(Collected data)
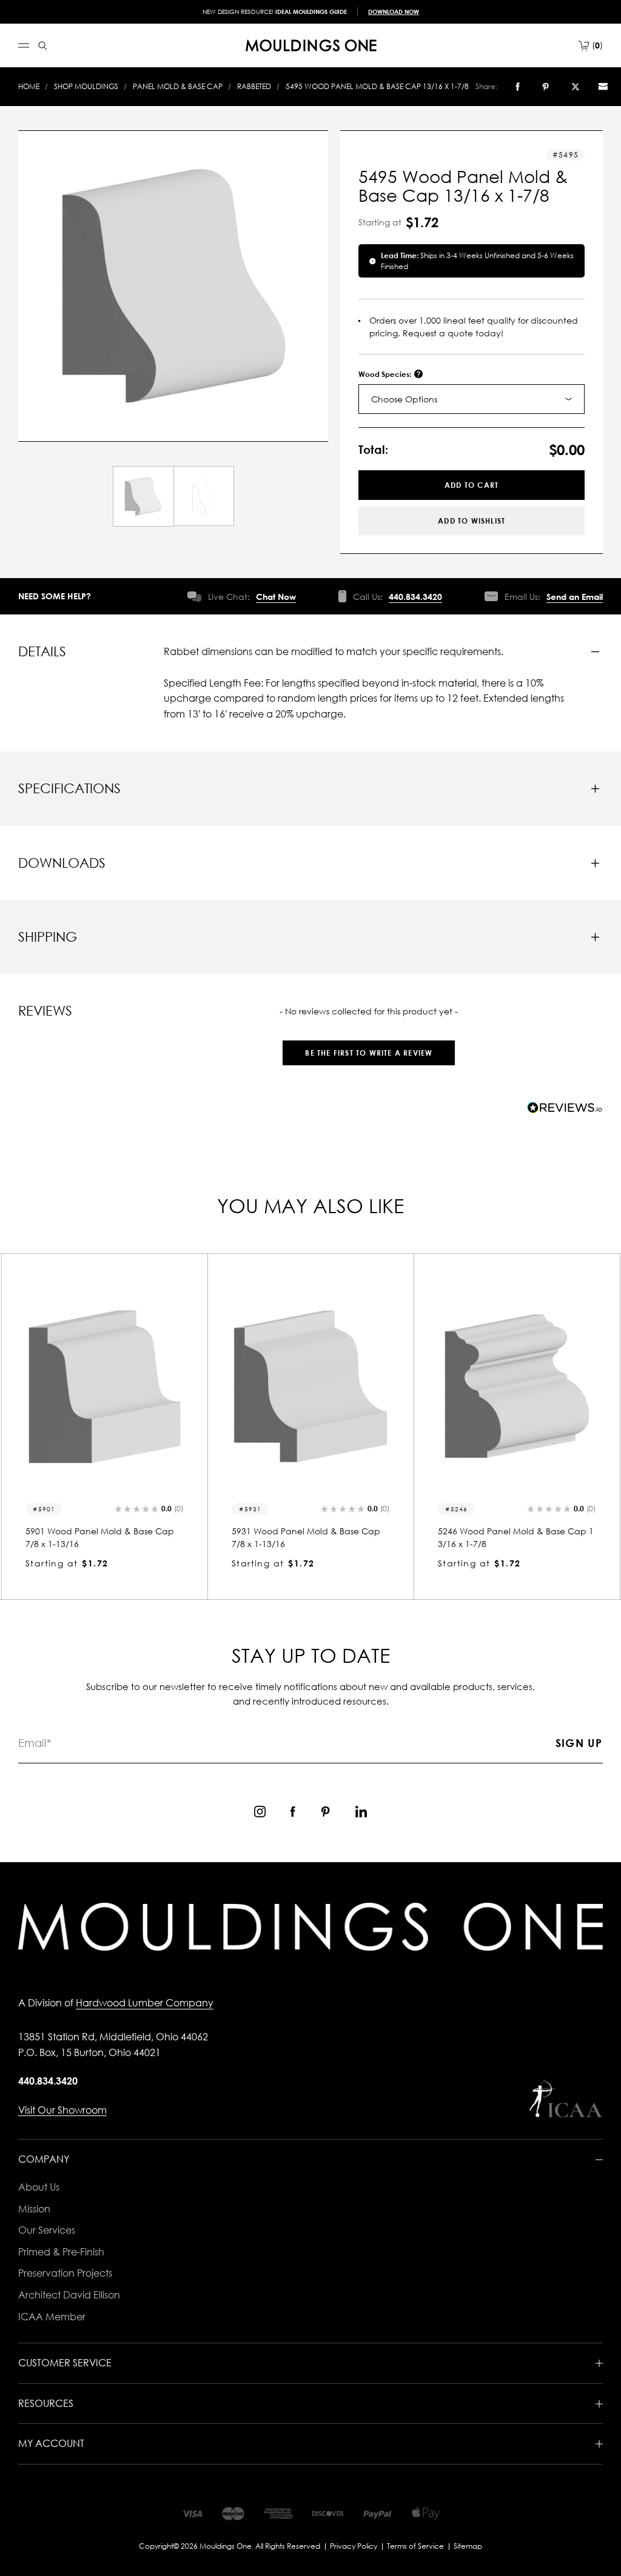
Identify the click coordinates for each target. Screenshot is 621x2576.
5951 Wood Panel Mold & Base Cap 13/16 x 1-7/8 (516, 1537)
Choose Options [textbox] (404, 399)
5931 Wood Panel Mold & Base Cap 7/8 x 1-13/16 (99, 1537)
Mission (34, 2209)
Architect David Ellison (69, 2295)
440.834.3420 (415, 596)
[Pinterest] (545, 86)
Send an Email (574, 596)
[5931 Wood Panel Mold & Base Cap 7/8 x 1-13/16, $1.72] (104, 1386)
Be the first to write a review (368, 1052)
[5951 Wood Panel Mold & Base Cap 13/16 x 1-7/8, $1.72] (517, 1386)
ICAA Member (52, 2317)
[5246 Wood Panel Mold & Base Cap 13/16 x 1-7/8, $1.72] (310, 1386)
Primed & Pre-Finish (61, 2252)
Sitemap (468, 2546)
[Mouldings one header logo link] (311, 45)
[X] (575, 86)
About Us (38, 2187)
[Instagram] (260, 1811)
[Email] (603, 86)
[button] (369, 1046)
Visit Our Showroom (62, 2110)
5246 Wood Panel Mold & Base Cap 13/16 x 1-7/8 (310, 1537)
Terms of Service (415, 2546)
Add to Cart (471, 485)
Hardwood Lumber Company (144, 2003)
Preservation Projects (65, 2273)
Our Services (46, 2230)
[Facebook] (517, 86)
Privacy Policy (353, 2546)
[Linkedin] (361, 1811)
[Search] (43, 46)
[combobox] (471, 399)
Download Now (393, 11)
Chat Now (276, 596)
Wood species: (385, 374)
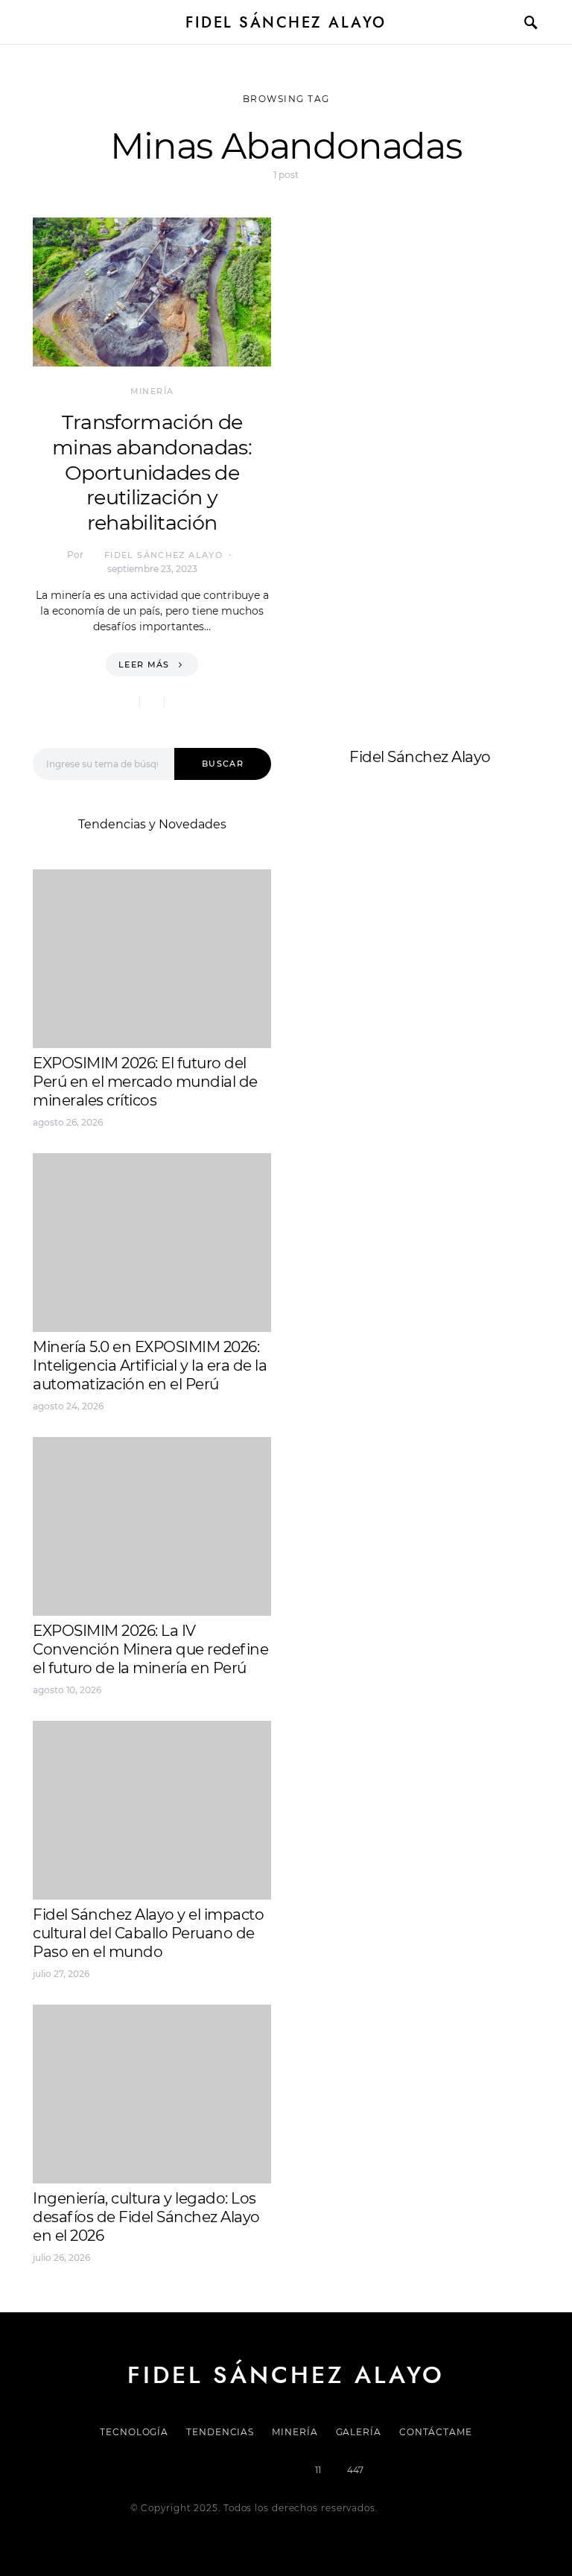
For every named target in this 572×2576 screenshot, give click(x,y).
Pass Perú (451, 943)
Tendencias (220, 2431)
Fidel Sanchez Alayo (360, 908)
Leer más (144, 664)
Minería (152, 391)
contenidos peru (350, 961)
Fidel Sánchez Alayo (286, 22)
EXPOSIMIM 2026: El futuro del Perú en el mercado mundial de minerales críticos (145, 1081)
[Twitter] (235, 2470)
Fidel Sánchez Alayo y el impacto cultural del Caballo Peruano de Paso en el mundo (148, 1933)
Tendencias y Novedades (152, 824)
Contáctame (435, 2431)
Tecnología (134, 2431)
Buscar (223, 763)
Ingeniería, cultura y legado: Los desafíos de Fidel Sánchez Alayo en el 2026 (146, 2217)
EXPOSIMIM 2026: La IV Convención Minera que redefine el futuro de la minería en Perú (150, 1649)
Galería (358, 2431)
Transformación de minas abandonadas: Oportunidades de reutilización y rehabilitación (152, 472)
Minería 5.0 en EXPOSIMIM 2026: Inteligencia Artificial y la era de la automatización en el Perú (150, 1365)
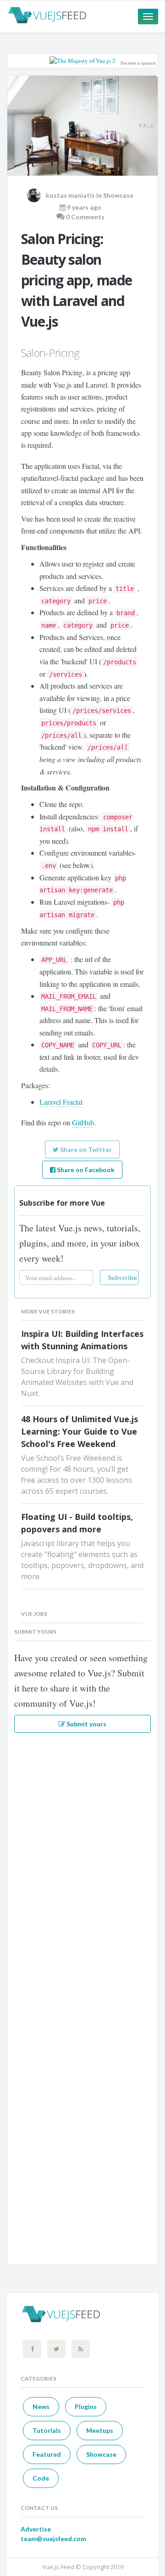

The problem — Scan the lines above for the word "Tendencias" and copy every one where it occurs.

Response to this exercise —
Tendencias (220, 2431)
Tendencias y Novedades (152, 824)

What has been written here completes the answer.